The one that intrigues the most is the Grubb/Byron pairing. Grubb won a championship with Tony Stewart in 2011, led Denny Hamlin to the title race in Homestead in 2014, worked with Carl Edwards in 2015 and won the 2006 Daytona 500 with Jimmie Johnson while serving as interim crew chief with Chad Knaus suspended.

Grubb has never worked with a rookie.

Byron is more than a rookie. The 20-year-old is viewed by many to be the future of Hendrick Motorsports. Grubb will play a key role in molding Byron and that’s an important responsibility. How Byron handles the highs and lows of the season will rest with Grubb. This will be worth watching closely.

2. How will Fords compete with the other manufacturers this season?

Chevrolet brings out the Camaro ZL1 this season. Toyota won 16 races with the updated Toyota Camry last year. Ford will have the oldest model among the three.

Brad Keselowski raised issues about Toyota’s success last year and NASCAR not keeping the manufactures closer. He sounded a warning about the 2018 season moments after the 2017 season finished in Homestead

“When that (Toyota) car rolled out at Daytona, and I think we all got to see it for the first time, I think there (were) two reactions: One, we couldn’t believe NASCAR approved it; and two, we were impressed by the design team over there,” Keselowski said. “I don’t think anyone ever had a shot this year the second that thing got put on the racetrack and approved. It kind of felt like Formula 1, where you had one car that made it through the gates heads and tails above everyone, and your hands are tied because you’re not allowed to do anything to the cars in those categories that NASCAR approves to really catch up.

“As to what will happen for 2018, you know, I don’t know. I would assume that Chevrolet will be allowed to design a car the same way that Toyota was for this one, but Ford doesn’t have any current plans for that. If that’s the case, we’re going to take a drubbing next year, so we’ll have to see.”

That’s the challenge Fords could face this season. Ford won 10 races last year, but only two of the final 19 races last year. Will that trend continue this season?

3. There were three first-time Cup winners in 2017. Will that number be equaled this season?

Ricky Stenhouse Jr., Ryan Blaney and Austin Dillon each scored their first career Cup victory last season.

Among the drivers seeking their first career Cup win this season: Erik Jones, Daniel Suarez, Chase Elliott, William Byron, Alex Bowman, Ty Dillon and Darrell Wallace Jr. Those drivers represent Joe Gibbs Racing, Hendrick Motorsports, Germain Racing and Richard Petty Motorsports.

It would seem a good bet that Elliott and at least one other driver on that list scores their first career Cup win this year.
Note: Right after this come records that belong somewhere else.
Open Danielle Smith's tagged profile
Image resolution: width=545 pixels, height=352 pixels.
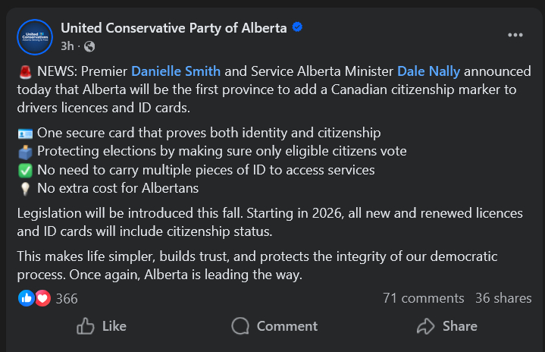pos(176,71)
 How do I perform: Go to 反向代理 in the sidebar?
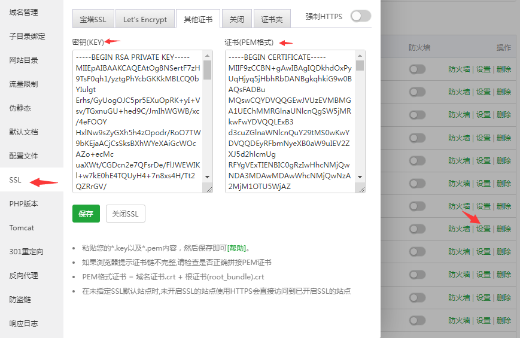pyautogui.click(x=23, y=276)
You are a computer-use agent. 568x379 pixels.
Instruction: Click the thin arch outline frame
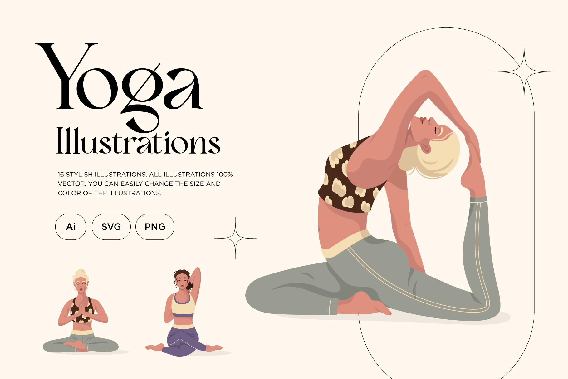[x=446, y=203]
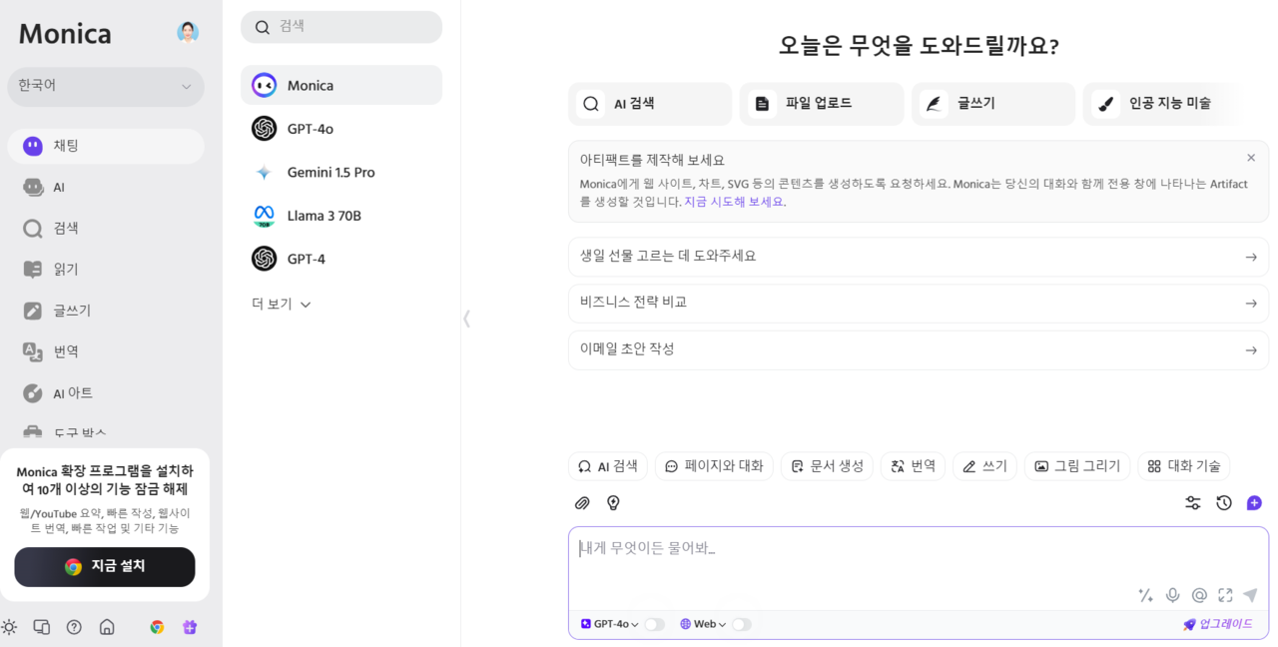The height and width of the screenshot is (647, 1278).
Task: Click the lightbulb prompt ideas icon
Action: [613, 503]
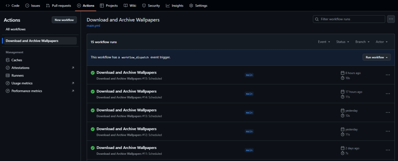Switch to the Pull requests tab

click(x=59, y=6)
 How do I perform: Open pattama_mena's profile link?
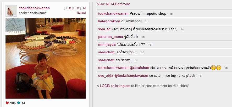tap(111, 37)
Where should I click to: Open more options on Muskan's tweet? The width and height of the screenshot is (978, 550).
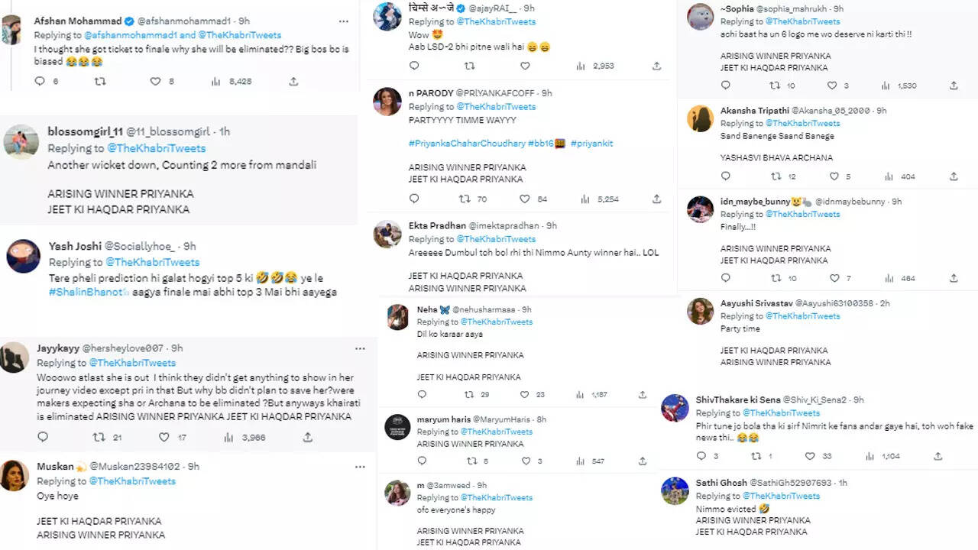[x=360, y=466]
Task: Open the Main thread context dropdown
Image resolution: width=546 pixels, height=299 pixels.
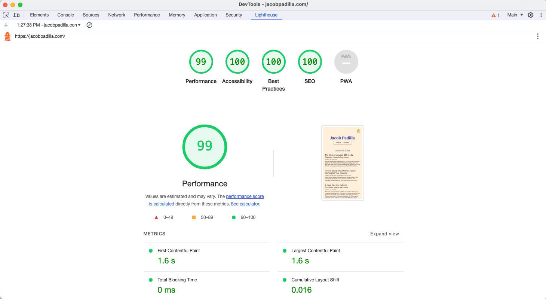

It’s possible there could be three first-time winners again.

4. For fun, who is your way-too-early final four picks at Homestead?

Let’s go with Kyle Larson, Martin Truex Jr., Chase Elliott and Kyle Busch.

5. For fun, in the way-too-early category, how many drivers who didn’t make the playoffs last year make it this year?

Let’s go with three. Thinking Joey Logano, Erik Jones and Alex Bowman.